> _WORK ORDER_
Looking through the data, please report how many lines contain the string "history", giving nothing but the number.

> _DATA TO PROCESS_
_ _ _ _ _ _ _

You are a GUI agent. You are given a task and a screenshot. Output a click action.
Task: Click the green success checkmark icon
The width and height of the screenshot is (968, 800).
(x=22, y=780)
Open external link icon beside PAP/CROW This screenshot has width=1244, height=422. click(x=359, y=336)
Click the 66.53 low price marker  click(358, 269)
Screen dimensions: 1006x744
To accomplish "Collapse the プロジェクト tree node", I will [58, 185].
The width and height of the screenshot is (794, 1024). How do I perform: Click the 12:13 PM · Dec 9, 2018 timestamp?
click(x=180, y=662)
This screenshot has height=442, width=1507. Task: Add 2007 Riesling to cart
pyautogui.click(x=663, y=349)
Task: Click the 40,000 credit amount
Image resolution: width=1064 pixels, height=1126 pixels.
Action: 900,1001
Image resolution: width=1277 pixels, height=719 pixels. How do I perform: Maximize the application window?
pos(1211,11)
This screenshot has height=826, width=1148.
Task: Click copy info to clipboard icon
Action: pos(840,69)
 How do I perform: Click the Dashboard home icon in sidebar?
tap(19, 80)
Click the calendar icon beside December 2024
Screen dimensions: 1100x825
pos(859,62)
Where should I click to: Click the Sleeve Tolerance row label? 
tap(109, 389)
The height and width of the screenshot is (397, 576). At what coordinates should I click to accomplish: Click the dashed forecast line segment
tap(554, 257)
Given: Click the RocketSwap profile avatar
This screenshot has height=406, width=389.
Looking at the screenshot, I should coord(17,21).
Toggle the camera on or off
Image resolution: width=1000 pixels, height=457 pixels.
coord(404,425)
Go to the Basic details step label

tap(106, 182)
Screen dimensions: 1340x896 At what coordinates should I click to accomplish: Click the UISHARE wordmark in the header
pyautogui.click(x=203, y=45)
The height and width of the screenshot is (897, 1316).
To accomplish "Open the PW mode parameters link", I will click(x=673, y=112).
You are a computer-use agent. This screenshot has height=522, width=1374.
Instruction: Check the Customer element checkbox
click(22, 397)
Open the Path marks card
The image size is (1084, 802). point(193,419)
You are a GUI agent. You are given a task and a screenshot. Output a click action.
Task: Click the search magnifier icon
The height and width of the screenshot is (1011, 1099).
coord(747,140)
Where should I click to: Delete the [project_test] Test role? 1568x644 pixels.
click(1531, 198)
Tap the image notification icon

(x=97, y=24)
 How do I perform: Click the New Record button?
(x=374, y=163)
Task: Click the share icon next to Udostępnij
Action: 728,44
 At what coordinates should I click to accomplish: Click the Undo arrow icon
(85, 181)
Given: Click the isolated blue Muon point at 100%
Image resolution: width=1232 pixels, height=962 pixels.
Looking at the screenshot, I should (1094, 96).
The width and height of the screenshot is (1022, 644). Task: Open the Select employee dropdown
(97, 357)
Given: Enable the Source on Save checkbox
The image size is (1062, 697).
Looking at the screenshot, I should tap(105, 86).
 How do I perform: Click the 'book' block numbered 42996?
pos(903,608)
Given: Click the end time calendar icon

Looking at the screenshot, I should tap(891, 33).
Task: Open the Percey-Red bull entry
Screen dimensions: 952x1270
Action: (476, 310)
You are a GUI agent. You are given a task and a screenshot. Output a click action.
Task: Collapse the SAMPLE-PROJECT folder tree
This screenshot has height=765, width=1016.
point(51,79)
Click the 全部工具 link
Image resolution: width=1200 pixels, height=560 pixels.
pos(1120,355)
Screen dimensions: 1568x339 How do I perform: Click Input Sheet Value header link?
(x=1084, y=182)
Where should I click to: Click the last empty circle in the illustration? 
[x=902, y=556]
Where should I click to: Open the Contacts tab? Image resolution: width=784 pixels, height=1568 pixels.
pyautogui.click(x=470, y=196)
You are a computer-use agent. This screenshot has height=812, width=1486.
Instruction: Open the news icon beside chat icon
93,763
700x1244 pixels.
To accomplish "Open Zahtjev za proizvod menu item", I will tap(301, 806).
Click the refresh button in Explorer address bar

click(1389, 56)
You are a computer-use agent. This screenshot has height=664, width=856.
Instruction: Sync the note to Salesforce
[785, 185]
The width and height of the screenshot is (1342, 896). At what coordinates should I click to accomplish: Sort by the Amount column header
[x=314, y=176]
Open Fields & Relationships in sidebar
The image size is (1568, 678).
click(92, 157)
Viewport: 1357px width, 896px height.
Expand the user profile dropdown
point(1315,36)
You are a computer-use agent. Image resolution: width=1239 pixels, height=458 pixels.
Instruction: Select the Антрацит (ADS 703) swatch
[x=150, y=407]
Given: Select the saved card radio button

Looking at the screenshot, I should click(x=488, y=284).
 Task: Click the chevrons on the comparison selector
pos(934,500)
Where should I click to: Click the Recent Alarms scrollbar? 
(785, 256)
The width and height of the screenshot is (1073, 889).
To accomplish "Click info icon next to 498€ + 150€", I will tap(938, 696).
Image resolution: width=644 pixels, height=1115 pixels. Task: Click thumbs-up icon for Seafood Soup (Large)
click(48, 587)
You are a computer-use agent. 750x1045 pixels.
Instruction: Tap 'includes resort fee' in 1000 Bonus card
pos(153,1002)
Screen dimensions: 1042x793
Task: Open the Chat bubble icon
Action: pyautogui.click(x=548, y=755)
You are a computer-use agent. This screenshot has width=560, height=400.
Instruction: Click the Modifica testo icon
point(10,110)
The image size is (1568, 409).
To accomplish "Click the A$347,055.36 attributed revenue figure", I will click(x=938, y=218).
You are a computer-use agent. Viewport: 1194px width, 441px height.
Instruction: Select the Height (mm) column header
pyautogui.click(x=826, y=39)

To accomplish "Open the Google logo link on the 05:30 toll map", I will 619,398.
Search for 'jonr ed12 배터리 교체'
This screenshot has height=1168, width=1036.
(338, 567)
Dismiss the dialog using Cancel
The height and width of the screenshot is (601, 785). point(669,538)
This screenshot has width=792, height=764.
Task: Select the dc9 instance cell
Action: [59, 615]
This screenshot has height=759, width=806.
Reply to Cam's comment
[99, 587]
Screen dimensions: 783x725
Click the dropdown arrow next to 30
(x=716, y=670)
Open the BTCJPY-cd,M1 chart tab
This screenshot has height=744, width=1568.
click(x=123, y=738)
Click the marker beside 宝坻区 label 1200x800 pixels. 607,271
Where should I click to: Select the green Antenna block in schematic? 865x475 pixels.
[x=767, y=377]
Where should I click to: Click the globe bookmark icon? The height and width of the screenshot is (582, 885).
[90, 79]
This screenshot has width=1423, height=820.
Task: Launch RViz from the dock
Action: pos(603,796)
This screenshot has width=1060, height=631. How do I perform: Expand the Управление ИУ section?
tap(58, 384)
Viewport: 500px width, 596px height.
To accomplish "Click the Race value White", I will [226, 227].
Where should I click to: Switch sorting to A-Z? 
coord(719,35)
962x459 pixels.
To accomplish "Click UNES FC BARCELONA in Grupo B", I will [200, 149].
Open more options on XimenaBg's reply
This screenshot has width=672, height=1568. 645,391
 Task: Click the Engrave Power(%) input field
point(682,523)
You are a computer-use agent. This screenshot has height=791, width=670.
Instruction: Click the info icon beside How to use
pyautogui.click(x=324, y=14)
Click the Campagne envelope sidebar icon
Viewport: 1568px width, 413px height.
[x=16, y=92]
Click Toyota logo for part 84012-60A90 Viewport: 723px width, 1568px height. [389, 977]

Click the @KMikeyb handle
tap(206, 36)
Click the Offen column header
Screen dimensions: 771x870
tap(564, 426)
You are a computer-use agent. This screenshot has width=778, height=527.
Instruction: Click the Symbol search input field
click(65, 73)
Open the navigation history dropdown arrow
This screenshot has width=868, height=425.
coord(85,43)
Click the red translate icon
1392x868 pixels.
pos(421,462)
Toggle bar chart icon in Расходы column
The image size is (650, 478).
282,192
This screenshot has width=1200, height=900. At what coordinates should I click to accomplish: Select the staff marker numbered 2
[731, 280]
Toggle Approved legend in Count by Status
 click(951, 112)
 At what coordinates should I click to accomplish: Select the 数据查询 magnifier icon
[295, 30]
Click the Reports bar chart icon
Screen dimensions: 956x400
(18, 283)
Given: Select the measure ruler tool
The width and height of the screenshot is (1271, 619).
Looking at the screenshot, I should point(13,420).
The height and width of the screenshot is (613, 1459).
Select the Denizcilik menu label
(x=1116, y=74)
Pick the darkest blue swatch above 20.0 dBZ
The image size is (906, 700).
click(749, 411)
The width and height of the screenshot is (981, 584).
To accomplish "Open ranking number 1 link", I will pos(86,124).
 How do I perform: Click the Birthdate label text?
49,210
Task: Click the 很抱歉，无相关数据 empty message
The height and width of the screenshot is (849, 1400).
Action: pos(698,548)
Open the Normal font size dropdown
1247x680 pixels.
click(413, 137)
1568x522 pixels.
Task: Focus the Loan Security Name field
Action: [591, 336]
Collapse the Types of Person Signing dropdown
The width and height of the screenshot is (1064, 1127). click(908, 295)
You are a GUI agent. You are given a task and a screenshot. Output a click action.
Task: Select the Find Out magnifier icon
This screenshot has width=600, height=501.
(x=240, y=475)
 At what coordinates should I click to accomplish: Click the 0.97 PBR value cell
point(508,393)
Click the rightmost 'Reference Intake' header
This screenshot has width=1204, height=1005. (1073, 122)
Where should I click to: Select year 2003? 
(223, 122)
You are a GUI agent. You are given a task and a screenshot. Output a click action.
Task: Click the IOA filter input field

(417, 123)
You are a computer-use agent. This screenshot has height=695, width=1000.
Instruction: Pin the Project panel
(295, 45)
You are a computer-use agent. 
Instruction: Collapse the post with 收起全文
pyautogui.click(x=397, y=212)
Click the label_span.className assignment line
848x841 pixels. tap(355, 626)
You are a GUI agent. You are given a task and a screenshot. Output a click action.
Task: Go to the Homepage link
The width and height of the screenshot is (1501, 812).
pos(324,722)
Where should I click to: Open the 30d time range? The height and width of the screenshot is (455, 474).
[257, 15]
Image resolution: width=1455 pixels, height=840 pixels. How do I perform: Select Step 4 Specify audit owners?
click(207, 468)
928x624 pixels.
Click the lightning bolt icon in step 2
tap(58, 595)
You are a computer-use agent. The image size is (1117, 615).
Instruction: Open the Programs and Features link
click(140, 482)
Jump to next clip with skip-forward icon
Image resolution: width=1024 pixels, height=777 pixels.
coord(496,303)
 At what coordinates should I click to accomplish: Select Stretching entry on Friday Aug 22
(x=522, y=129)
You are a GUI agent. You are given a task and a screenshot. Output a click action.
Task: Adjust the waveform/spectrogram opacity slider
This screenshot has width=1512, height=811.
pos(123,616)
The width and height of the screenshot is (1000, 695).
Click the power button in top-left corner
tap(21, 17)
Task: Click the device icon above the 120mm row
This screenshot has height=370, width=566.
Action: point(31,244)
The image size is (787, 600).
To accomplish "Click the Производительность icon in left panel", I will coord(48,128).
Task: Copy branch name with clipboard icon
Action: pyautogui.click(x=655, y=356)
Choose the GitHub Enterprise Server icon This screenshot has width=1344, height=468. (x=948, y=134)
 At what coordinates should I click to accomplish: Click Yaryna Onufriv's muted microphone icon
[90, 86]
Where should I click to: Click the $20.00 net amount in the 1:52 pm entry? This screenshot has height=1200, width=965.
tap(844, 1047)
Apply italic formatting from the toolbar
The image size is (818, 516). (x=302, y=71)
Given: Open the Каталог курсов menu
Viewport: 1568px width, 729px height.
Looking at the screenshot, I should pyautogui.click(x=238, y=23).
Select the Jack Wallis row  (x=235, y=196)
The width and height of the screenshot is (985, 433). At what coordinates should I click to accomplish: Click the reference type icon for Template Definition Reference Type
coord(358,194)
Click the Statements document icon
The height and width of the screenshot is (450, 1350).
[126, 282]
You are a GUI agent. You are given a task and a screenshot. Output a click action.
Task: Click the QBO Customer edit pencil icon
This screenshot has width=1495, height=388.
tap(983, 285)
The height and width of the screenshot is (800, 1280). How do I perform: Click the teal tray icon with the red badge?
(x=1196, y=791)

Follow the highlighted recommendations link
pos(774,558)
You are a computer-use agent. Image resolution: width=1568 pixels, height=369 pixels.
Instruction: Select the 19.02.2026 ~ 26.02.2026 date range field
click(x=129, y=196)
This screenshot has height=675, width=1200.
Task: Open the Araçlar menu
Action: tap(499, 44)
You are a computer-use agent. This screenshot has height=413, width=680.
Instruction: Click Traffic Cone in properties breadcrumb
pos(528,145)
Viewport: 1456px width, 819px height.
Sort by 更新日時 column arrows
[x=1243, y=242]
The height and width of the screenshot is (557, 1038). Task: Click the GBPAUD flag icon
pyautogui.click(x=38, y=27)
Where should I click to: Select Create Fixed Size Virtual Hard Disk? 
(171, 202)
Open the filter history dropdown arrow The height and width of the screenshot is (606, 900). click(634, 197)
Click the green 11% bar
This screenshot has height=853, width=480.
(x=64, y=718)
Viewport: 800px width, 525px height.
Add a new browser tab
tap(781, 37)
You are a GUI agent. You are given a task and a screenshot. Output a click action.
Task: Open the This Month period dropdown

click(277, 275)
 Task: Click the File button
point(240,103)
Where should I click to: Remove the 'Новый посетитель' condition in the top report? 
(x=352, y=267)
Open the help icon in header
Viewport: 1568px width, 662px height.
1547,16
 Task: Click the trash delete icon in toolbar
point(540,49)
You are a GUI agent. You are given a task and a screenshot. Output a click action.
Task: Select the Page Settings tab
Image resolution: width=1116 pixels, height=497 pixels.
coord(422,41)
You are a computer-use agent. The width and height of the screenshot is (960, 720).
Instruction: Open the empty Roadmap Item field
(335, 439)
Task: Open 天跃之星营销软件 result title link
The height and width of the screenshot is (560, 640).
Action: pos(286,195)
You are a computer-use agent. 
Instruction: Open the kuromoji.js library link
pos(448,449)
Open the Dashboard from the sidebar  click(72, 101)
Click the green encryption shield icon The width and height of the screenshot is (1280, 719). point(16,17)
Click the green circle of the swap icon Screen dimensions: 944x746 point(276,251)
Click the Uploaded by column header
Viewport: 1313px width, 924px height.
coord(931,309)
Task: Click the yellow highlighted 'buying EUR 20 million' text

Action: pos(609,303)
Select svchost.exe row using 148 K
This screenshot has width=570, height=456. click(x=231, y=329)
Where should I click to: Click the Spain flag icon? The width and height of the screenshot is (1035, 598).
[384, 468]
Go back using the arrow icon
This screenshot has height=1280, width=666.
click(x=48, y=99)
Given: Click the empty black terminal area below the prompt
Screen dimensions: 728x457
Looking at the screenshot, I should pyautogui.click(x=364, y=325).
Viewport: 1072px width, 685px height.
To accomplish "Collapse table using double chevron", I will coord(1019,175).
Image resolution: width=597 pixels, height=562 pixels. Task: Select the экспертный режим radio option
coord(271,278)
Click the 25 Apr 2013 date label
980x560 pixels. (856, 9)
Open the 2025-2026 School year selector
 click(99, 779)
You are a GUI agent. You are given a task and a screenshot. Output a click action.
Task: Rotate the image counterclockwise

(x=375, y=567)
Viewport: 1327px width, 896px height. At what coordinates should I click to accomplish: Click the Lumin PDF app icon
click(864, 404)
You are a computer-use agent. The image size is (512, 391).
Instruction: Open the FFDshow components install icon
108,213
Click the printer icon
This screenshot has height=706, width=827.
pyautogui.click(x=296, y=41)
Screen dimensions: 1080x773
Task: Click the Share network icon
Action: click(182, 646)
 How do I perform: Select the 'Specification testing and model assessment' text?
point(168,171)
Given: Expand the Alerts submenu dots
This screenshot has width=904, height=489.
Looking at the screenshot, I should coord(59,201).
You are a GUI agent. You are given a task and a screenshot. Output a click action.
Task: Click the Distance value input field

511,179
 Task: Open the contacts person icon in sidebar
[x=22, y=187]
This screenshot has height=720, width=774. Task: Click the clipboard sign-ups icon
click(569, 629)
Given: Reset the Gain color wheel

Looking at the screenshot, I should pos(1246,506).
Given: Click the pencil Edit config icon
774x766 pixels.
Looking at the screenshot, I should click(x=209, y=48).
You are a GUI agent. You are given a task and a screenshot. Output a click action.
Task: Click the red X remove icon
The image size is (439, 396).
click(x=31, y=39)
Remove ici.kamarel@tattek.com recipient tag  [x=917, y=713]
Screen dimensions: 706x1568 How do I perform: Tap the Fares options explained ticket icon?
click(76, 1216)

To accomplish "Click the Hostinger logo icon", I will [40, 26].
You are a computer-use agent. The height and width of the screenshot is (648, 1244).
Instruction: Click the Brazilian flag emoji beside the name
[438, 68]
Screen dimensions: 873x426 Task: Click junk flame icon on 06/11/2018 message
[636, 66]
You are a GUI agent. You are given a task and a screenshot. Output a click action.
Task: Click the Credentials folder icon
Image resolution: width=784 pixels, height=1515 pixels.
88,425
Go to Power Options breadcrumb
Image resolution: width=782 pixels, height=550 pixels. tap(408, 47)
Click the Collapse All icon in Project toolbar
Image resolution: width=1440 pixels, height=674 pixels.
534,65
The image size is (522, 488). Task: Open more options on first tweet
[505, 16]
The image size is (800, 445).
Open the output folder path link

_ _ _ _ _ _ _

> _RESULT_
2